Paso el día pizcando algodón desde las cinco de la mañans hasta que las fuerzas me lo permiten. Cuando, por las tardes, termino con las manos cubiertas de sangre por los pinchazos de las espinas, no puedo evitar que los recuerdos de aquel día invadan mi mente.
He hecho todo lo posible por borrar mi pasado.
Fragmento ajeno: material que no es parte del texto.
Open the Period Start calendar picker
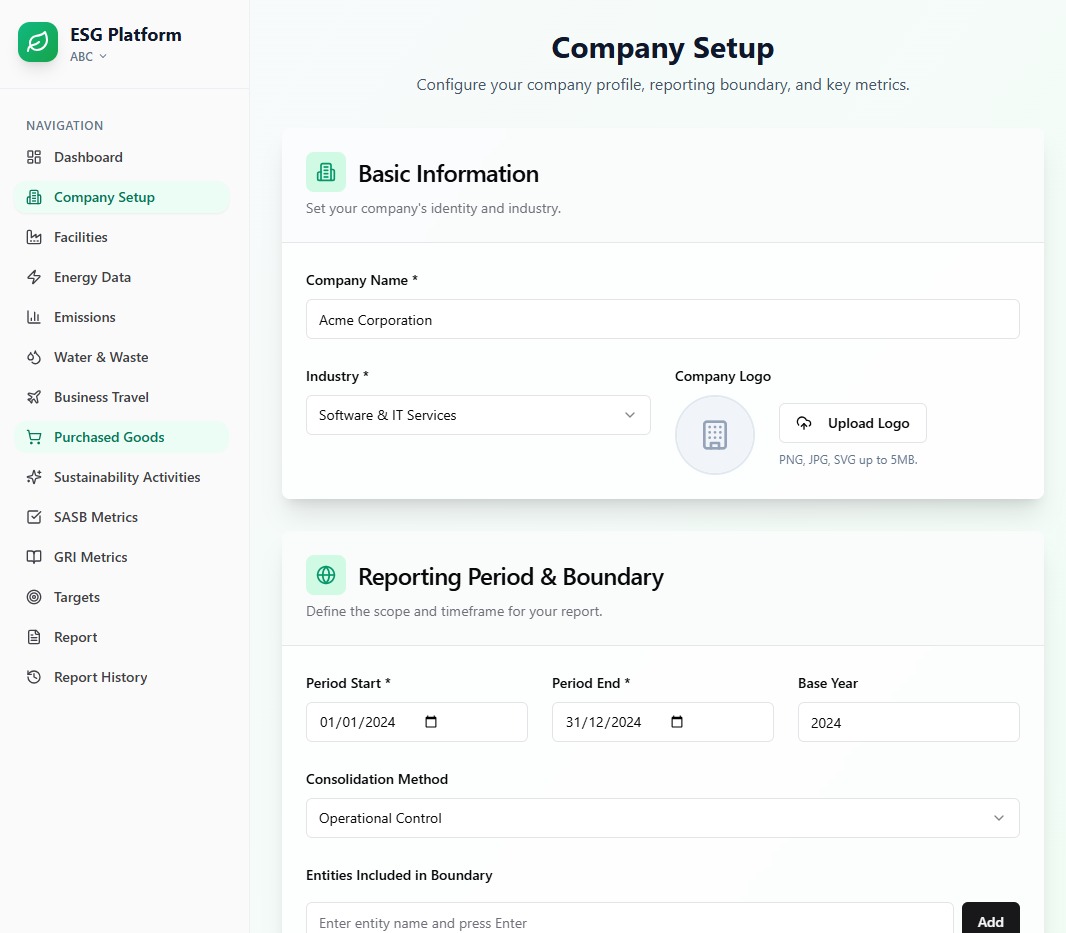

A eso se debe mi “Spanglish”, pues quisiera, incluso, olvidar hasta el idioma que es parte de mis raíces.
El otro día publiqué un escrito en un concurso de escritura sobre “El beso”, y un tal Bonifacio, a quién ni siquiera tengo el gusto de conocer, me dijo: “My coment does’n matter, but your history is not absolutely right…“. Permíteme decirte, querido amigo, que para mí “It does”. Trato de ser sarcástico y algo gracioso, pretendiendo, quizás, borrar el pasado, aunque sé que esto es imposible y caigo en lo ridículo, pero nunca hay que olvidar que no se puede juzgar a nadie hasta no haber recorrido antes una milla en sus zapatos.
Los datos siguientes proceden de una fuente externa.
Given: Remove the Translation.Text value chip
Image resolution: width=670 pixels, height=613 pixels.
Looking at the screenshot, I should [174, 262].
Bueno, mi negrita linda, los ojos se me cierran y la segunda botella de tequila pasa ya la mitad. Ojalá ahora que sabes la verdad, logres perdonarme, pues te aseguro que yo, cada día, trato de perdonarme a mí mismo.
Cuida mucho, por favor, a nuestros hijos, y aunque sé que quizás nunca logren entender el porqué su padre cambió su trabajo de brillante educador a ilegal jornalero, ruego porque en sus corazones nunca se apague la pequeña flama del amor que un día encendí en ellos.
Te amo.
PD. Lo de la Kim, no es verdad. Ella es una simple compañera de trabajo con la cual solo intercambio una sonrisa por las mañanas. Tú has sido, y serás, la única mujer en mi vida.